**What to work on**
The listing below should be written out exactly; please include all of it.

**Records to process**

%%

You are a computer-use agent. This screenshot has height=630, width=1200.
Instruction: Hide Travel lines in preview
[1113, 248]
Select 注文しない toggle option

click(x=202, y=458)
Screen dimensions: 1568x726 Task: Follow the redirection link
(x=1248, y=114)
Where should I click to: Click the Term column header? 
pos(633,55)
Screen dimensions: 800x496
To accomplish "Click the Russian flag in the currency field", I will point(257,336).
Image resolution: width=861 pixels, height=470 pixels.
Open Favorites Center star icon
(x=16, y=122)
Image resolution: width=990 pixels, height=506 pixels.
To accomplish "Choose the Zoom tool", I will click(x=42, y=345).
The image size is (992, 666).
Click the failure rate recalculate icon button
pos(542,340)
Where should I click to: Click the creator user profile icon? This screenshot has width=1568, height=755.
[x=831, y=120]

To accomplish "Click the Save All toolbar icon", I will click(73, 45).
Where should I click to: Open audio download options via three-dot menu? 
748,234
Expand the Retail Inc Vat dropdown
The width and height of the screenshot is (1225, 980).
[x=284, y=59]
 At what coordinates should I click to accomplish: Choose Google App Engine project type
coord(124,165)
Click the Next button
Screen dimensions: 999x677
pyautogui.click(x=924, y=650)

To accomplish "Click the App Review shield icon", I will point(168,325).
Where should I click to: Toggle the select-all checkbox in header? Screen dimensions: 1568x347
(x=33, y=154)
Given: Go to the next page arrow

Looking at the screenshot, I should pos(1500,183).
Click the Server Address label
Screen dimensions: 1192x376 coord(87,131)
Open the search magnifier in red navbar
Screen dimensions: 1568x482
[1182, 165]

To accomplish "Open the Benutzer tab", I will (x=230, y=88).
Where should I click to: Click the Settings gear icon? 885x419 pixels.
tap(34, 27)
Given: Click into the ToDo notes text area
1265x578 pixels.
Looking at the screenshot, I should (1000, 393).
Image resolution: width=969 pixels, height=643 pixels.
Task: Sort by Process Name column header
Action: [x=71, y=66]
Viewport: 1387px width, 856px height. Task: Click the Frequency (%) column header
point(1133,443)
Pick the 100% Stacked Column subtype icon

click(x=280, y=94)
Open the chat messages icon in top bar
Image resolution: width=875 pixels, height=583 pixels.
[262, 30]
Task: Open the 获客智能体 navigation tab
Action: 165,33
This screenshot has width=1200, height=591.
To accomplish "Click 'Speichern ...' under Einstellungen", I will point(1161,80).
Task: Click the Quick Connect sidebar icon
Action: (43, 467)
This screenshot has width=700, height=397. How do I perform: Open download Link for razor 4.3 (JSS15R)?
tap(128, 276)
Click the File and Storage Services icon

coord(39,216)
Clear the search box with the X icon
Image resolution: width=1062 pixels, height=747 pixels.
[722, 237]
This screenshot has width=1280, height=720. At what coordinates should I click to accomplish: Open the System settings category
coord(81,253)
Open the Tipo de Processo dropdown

%%

**Reply to the exercise**
You are a computer-use agent. This screenshot has height=630, width=1200.
Instruction: Hide Travel lines in preview
[1113, 248]
Select 注文しない toggle option

click(x=202, y=458)
Screen dimensions: 1568x726 Task: Follow the redirection link
(x=1248, y=114)
Where should I click to: Click the Term column header? 
pos(633,55)
Screen dimensions: 800x496
To accomplish "Click the Russian flag in the currency field", I will point(257,336).
Image resolution: width=861 pixels, height=470 pixels.
Open Favorites Center star icon
(x=16, y=122)
Image resolution: width=990 pixels, height=506 pixels.
To accomplish "Choose the Zoom tool", I will click(x=42, y=345).
The image size is (992, 666).
Click the failure rate recalculate icon button
pos(542,340)
Where should I click to: Click the creator user profile icon? This screenshot has width=1568, height=755.
[x=831, y=120]

To accomplish "Click the Save All toolbar icon", I will click(73, 45).
Where should I click to: Open audio download options via three-dot menu? 
748,234
Expand the Retail Inc Vat dropdown
The width and height of the screenshot is (1225, 980).
[x=284, y=59]
 At what coordinates should I click to accomplish: Choose Google App Engine project type
coord(124,165)
Click the Next button
Screen dimensions: 999x677
pyautogui.click(x=924, y=650)

To accomplish "Click the App Review shield icon", I will point(168,325).
Where should I click to: Toggle the select-all checkbox in header? Screen dimensions: 1568x347
(x=33, y=154)
Given: Go to the next page arrow

Looking at the screenshot, I should pos(1500,183).
Click the Server Address label
Screen dimensions: 1192x376 coord(87,131)
Open the search magnifier in red navbar
Screen dimensions: 1568x482
[1182, 165]

To accomplish "Open the Benutzer tab", I will (x=230, y=88).
Where should I click to: Click the Settings gear icon? 885x419 pixels.
tap(34, 27)
Given: Click into the ToDo notes text area
1265x578 pixels.
Looking at the screenshot, I should (1000, 393).
Image resolution: width=969 pixels, height=643 pixels.
Task: Sort by Process Name column header
Action: [x=71, y=66]
Viewport: 1387px width, 856px height. Task: Click the Frequency (%) column header
point(1133,443)
Pick the 100% Stacked Column subtype icon

click(x=280, y=94)
Open the chat messages icon in top bar
Image resolution: width=875 pixels, height=583 pixels.
[262, 30]
Task: Open the 获客智能体 navigation tab
Action: 165,33
This screenshot has width=1200, height=591.
To accomplish "Click 'Speichern ...' under Einstellungen", I will point(1161,80).
Task: Click the Quick Connect sidebar icon
Action: (43, 467)
This screenshot has width=700, height=397. How do I perform: Open download Link for razor 4.3 (JSS15R)?
tap(128, 276)
Click the File and Storage Services icon

coord(39,216)
Clear the search box with the X icon
Image resolution: width=1062 pixels, height=747 pixels.
[722, 237]
This screenshot has width=1280, height=720. At what coordinates should I click to accomplish: Open the System settings category
coord(81,253)
Open the Tipo de Processo dropdown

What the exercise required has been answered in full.